__Teks Bacaan__.
────────────────

Menjelang Idul Fitri yang lalu, "pertikaian" panas antara Komisi 3 dan Menko Polhukam reda sesaat. Bukan berhenti, bukan! Diam-diam Kantor Menko Polhukam dan PPATK mengumumkan pembentukan Satgas Penegakan Hukum kasus dugaan TPPU senilai 349 T. Satgas dibentuk pemerintah karena DPR terkesan tidak mau berinisiatif membentukPansus. Pemerintah berfikir, jika DPR tidak mau berinisiatif membentuk Pansus, Pemerintah mengambil inisiatif menyiapkan Satgas Penegakan Hukum. Tentu setelah Idul Fitri, Satgas Penegakan Hukum kantor Menko Polhukam akan LANGSUNG BEKERJA. Dan jika wakil-wakil rakyat dipanggil oleh Satgas untuk dimintai keterangan, apakah wakil rakyat boleh menolak ?
Saran kita skandal 349 T segera ditangani dan dibersihkan secepatnya oleh state-holders dengan menjawab 5 pertanyaan akbar di bawah ini:
1. Siapa saja yang terbukti "bermain" dalam dugaan transaksi kotor senilai 349 Triliun?
2. Siapa pun yang punya indikasi terlihat, serahkan saja kasusnya kepada Aparat Hukum Negara untuk secepatnya diperiksa.

────────────────

__Blok Data__.
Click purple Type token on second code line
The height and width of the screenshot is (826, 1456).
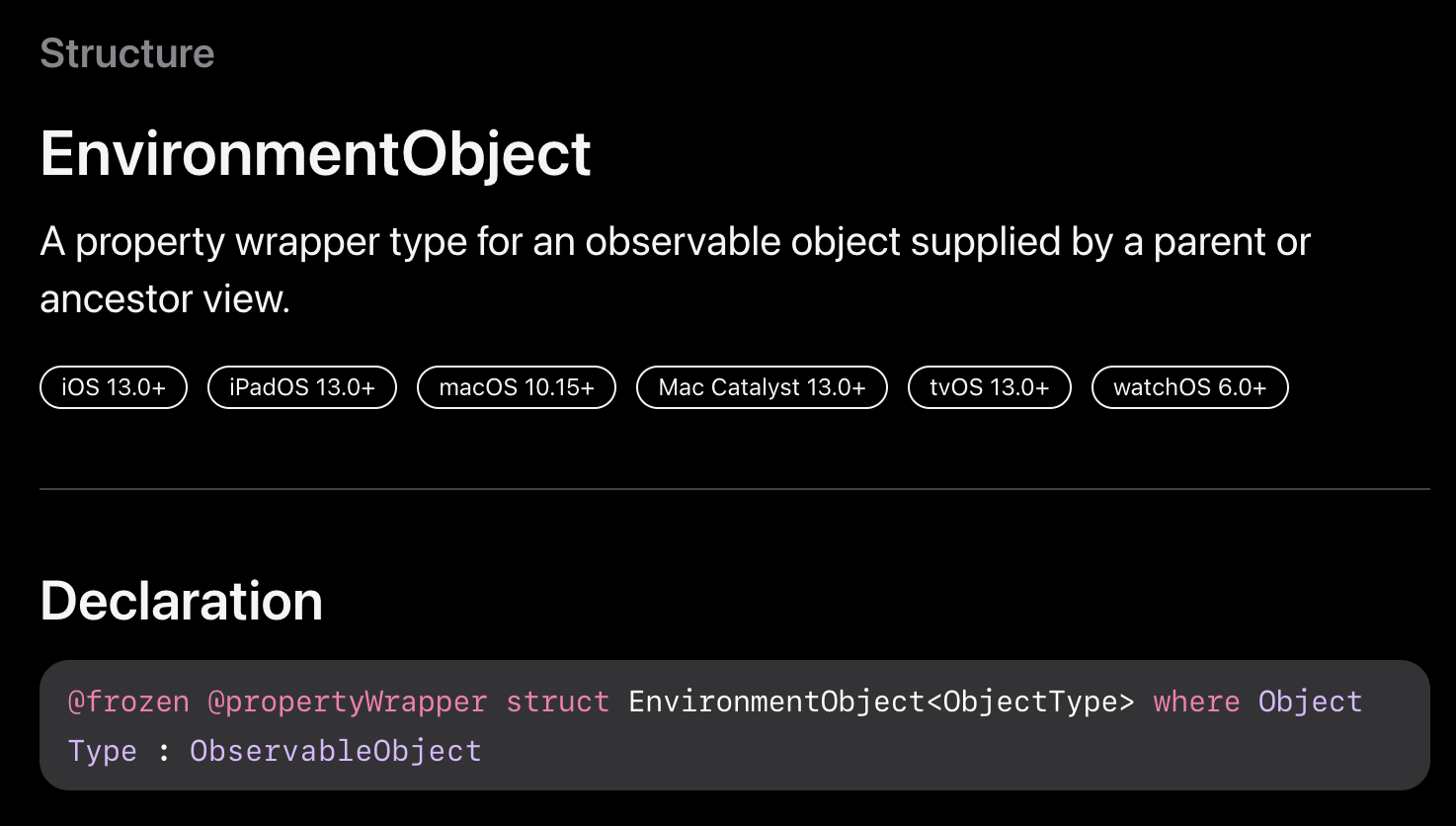[x=103, y=751]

────────────────

Tuliskan lanjutan teks tentang skandal dugaan TPPU senilai 349 T, dimulai setelah kalimat terakhirnya. Baris-baris data di atas sama sekali tidak berperan dalam hal ini.

__Jawaban Tugas__.
3. Jika Sebagian "pemainnya" memang ASN atau petinggi Kementerian Keuangan, segera dilakukan bersih-bersih dan restrukturisasi dalam Kemenkeu.
Jangan lagi diperpanjang diskusi atau debat "ala dagelan" DPR-Pemerintah !!
Publik muak mengikutinya! Dan publik emoh negara kita tercinta mendapat stemple "NEGARA GAGAL" oleh dunia luar karena tidak mampu menyelesaikan masalah hukum sesuai prinsip Keadilan dan Kebenaran.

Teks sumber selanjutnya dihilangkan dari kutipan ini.